提取PDF文档的特定部分 [英] Extract specific parts of PDF documents

查看:134
本文介绍了提取PDF文档的特定部分的处理方法,对大家解决问题具有一定的参考价值,需要的朋友们下面随着小编来一起学习吧!

问题描述

我有多(30)个PDF文件,每个包含48-96页。所有页面的布局是相同的,只有其他内容(数字,图表)。



背景:这些页面是光纤电缆测量的PDF报告,我必须通过电缆的衰减对它们进行分类。由于机密问题,我不幸的是不能给出一个示例文件。



为了验证这些报告,我们正在做一些控件样本,这就是为什么我需要报告排序。现在的问题是:如何仅将所有pdf文件中的所有页面的特定部分导出到某种格式我可以排序?



如前所述,它是非常具体的值位于页面上。它也已经被解析的内容,所以它在PDF文件中可以作为文本,因此它不被扫描,不需要OCR。



任何帮助是赞赏。我目前不知道如何解决这个问题,它可能是一些这样的工具,或者是一种编程方法来解决。

解决方案

正如您在评论中指出的那样,您准备编写一个解决方案。我建议使用Java和 iText PDF库。它可以让您从文档中提取文本,只要文本实际上是可提取的(实际上可以将字形放入PDF中,但将映射从字形删除为字符)。

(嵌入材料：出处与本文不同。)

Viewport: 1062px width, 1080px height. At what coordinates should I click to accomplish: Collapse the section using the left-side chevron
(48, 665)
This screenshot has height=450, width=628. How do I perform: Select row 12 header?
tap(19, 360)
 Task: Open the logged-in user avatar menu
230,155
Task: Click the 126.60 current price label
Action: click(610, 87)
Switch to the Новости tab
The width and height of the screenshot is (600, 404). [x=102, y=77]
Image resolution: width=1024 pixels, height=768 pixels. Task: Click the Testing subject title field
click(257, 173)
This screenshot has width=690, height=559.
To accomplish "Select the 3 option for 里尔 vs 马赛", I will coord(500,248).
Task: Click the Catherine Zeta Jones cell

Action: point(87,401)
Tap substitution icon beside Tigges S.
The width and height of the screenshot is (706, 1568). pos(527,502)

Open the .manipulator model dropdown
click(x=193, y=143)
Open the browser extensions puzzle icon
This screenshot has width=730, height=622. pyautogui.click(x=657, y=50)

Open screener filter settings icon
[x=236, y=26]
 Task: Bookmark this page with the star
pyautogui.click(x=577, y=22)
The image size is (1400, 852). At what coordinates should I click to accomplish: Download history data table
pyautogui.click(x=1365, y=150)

您可以在 ExtractPageContent *第15章的示例中找到iText的PDF文本提取示例代码< a> iText in Action - 第2版。特别是 ExtractPageContentArea 对您的案例很感兴趣。



本质上,您只需要采取该示例并对其进行泛化,从而从页面上的多个区域中提取文本。


i have multiple (30) PDF files, each containig 48-96 pages. The layout of all pages is identical, there are just other contents (numbers, graphs).

Background: These pages are PDF Reports of fibre cable measurements, and I have to sort them by attenuation of the cables. Due to confidential issues, I unfortunatly cannot give an example file.

For verifying these reports, we are doing some control samples, thats why i need the reports sorted. The question now is: How can I export only very specific parts of all pages in all pdf files to some format i can sort?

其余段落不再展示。